In a procurement context, policies, processes and objectives serve as the ‘macro’ elements through which we develop stakeholder alliances. They represent procurement’s priorities across functions and business units. For procurement to build relationships on a ‘micro’ level, TRUST is the key, and - once established - will prove advantageous to all. These micro and macro inputs go hand in hand; when stakeholders see procurement’s abilities and feel at ease to communicate their needs, they will keep coming back for more spend and supplier support.
How do we establish alliances with our stakeholders while ensuring that alliances form early enough in the project cycle for procurement to have an impact on the outcome?
Here is some advice based on my own efforts to forge alliances:
1. Be Accessible
If you are in the same building, meet face-to-face with stakeholders or co-locate with their department. It may only involve a few hours a day or a week, but being accessible demonstrates that procurement is ‘different’ and wants to be an engaged part of the team.
If you work remotely or are based in a different location from your stakeholders, be sure to respond to emails and phone calls in a timely manner, with a personable tone, and in plain language. Use particular care when using acronyms or referring to technology that stakeholders may (or may not) be familiar with.
2. Reach Out
Anna Duin (Brand Specialist at UNA and former Marketing Manager for RFP365), spoke in an Art of Procurement podcast about using a marketing mindset to engage potential stakeholders. Taking the initiative to reach out in advance without an agenda demonstrates an eagerness to help stakeholders grow. The best time to start building strategic relationships is when you aren’t looking for anything in return.
3. Be Proactive
Share information that demonstrates procurement’s understanding of the supply markets relevant to each stakeholder’s area of expertise. Examples include news that impacts major suppliers in the space, emerging technologies or innovations, or your view on how broader trends may impact what and how they buy.

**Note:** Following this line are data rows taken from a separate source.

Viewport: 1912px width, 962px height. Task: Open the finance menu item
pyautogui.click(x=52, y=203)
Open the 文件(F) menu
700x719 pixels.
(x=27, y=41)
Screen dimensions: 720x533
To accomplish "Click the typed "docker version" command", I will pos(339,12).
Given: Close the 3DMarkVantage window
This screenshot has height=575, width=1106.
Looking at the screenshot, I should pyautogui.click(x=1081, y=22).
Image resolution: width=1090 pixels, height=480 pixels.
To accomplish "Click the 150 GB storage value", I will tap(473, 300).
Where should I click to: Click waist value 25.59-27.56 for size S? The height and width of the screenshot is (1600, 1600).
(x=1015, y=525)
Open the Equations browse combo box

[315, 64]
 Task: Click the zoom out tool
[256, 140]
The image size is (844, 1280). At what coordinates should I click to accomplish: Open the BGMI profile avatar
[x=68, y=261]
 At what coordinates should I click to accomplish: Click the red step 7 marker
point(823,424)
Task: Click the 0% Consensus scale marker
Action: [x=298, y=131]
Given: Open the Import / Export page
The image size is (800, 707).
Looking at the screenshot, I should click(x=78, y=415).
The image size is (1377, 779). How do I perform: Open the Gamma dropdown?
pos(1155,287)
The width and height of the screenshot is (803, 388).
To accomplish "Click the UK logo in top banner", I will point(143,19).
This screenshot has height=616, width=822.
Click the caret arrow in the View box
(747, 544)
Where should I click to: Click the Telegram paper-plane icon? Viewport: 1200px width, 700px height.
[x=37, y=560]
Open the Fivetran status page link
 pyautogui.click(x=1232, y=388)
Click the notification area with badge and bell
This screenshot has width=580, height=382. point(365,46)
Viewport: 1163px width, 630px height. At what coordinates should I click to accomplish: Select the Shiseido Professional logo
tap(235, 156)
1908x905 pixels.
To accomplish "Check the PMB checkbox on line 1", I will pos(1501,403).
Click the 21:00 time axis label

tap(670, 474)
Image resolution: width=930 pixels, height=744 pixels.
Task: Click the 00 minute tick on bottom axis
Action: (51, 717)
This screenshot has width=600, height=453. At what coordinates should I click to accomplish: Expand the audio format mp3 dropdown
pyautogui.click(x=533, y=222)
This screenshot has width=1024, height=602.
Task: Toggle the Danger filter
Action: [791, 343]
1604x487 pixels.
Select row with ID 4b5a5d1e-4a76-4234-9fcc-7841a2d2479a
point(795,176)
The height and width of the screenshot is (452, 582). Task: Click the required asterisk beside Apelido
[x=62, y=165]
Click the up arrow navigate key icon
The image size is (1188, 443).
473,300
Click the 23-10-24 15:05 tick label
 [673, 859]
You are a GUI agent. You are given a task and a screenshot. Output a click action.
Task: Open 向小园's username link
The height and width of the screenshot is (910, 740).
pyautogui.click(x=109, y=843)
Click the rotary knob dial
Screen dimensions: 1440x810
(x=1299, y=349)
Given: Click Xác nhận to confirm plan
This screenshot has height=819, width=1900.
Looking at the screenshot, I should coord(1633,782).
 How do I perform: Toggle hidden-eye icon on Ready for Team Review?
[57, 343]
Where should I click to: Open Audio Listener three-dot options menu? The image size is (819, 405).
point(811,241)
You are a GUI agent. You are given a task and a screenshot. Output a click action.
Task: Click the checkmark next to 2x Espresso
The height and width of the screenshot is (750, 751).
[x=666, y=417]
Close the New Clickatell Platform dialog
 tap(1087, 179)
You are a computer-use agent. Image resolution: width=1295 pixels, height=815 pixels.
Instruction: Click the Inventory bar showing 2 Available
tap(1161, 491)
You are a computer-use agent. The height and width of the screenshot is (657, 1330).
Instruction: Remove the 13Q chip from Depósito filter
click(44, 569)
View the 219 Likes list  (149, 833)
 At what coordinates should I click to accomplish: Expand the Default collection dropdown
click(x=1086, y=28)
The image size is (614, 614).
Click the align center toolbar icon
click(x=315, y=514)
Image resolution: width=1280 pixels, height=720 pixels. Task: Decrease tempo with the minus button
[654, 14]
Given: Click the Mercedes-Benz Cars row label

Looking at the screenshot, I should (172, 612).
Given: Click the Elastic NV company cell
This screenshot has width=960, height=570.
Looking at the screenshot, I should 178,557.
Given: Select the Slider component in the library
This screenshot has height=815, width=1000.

Sharing knowledge demonstrates that procurement is eager to contribute and is holding nothing back. When procurement is prepared to work side-by-side with stakeholders, it opens the door to a greater level of value creation than when we just facilitate a process.
4. Focus on their Objectives (Don’t be Selfish)
Procurement always has cost savings targets to hit, and stakeholders probably know that. When we do pick up projects, focus on the objectives of the stakeholder first. The number one way of turning off a stakeholder is to give them the perception that all they are is a way of helping us meet our savings targets.
5. Deliver convenience
A leading reason why stakeholders don’t get procurement involved early enough is because they dread the process. Protect stakeholders from the procurement process; jumping through hoops is not their job! They think we will restrict what they can do and add significant delays when we aim to do exactly the opposite. Be informative and willing to answer their questions thoroughly. When it is easy for stakeholders to communicate exactly what they want, procurement has less misunderstandings to overcome and gains willing partners in the process.
There is a reasonable chance that your strategic stakeholders are already looking for an internal alliance. Positioning procurement as that ally by taking consistent action over time is the key to early and effective engagement and makes our job easier. Procurement can establish itself as an important partner by taking the first step towards collaboration, making it clear that we are all on the same team.